Materials and Methods:
We systematically searched Medline, EMBASE, CINAHL Plus, and Web of Science from database inception to January 2024 for observational studies that reported on history of pregnancy complications (exposure), risk of newly diagnosed autoimmune disease (outcome), and included a comparison group of unaffected women. Two reviewers independently assessed study eligibility, extracted data, and rated risk of bias. We estimated pooled risk ratios (RRs) or odds ratios (ORs) and 95% confidence intervals (CIs) for pregnancy complications with ≥3 identified studies using DerSimonian and Laird random effects models and otherwise summarized findings following synthesis without meta-analysis (SWiM).
Results:
We screened 7,763 citations and included 25 studies (12 cohort, 13 case–control). Most studies were from Denmark (n = 10) or the United Kingdom (n = 5), with sample sizes ranging from 138 to >1.5 million women (median = 1,304 women). Risk of bias was moderate, serious, and critical in 10, 13, and 2 studies, respectively, with quality adversely impacted by potential unmeasured confounding. Meta-analyses indicated an elevated risk of autoimmune disease following preeclampsia (adjusted RR: 1.61, 95% CI: 0.98–2.65, I 2 = 90.0%) and small fetal/infant size (adjusted OR: 2.02, 95% CI: 1.16–3.52, I 2 = 28.4%), and possibly spontaneous pregnancy loss (adjusted RR: 1.58, 95% CI: 0.66–3.79, I 2 = 99.4%) and stillbirth (adjusted RR: 2.18, 95% CI: 0.65–7.34, I 2 = 99.2%), although estimates were often imprecise.

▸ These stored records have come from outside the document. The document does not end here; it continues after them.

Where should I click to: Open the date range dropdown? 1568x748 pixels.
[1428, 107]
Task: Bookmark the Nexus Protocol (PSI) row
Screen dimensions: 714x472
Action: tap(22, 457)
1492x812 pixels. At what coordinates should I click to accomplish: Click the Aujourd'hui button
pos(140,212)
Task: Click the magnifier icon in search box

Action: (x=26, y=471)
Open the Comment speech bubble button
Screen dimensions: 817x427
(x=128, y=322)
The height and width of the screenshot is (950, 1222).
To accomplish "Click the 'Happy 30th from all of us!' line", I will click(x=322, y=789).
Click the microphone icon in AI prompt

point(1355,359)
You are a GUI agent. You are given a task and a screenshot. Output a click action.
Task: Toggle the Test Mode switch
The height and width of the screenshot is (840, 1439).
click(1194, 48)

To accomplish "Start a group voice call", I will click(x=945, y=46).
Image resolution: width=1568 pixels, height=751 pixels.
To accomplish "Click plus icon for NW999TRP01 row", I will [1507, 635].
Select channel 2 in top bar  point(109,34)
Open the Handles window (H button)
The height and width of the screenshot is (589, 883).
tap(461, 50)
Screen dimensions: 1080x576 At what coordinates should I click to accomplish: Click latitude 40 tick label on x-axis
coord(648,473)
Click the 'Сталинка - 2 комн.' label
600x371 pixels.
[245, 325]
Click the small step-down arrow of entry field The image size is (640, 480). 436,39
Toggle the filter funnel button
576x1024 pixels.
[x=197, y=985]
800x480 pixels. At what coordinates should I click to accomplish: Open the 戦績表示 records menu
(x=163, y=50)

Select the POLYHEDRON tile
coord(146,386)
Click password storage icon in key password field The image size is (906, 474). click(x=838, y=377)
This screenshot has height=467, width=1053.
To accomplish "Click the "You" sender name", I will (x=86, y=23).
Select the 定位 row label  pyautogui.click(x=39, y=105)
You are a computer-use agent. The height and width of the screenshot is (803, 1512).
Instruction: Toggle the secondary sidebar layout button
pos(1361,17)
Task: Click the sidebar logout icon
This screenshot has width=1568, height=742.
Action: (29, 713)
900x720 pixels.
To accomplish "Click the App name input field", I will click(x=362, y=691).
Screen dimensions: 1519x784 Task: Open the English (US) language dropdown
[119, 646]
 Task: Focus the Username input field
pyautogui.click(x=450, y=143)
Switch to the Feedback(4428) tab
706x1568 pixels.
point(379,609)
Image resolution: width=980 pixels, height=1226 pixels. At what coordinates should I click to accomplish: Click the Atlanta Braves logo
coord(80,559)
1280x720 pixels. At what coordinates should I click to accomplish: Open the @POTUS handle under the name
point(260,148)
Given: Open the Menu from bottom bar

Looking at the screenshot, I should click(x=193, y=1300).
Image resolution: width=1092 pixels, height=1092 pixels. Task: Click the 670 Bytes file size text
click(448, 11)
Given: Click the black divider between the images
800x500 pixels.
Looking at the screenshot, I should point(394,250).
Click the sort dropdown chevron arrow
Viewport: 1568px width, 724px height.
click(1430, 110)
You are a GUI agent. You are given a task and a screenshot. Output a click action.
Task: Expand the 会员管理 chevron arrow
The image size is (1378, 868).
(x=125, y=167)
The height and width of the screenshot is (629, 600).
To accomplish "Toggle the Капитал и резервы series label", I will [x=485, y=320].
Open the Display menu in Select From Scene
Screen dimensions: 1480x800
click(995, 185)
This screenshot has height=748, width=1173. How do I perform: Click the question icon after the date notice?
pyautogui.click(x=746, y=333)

SWiM findings generally supported a positive association between pregnancy complications and autoimmune disease; there were insufficient studies for gestational diabetes, placental disorders, and preterm birth.
Conclusions:
History of certain pregnancy complications may be a novel risk factor for autoimmune disease in women. Additional high-quality research with geographically diverse data sources would be valuable.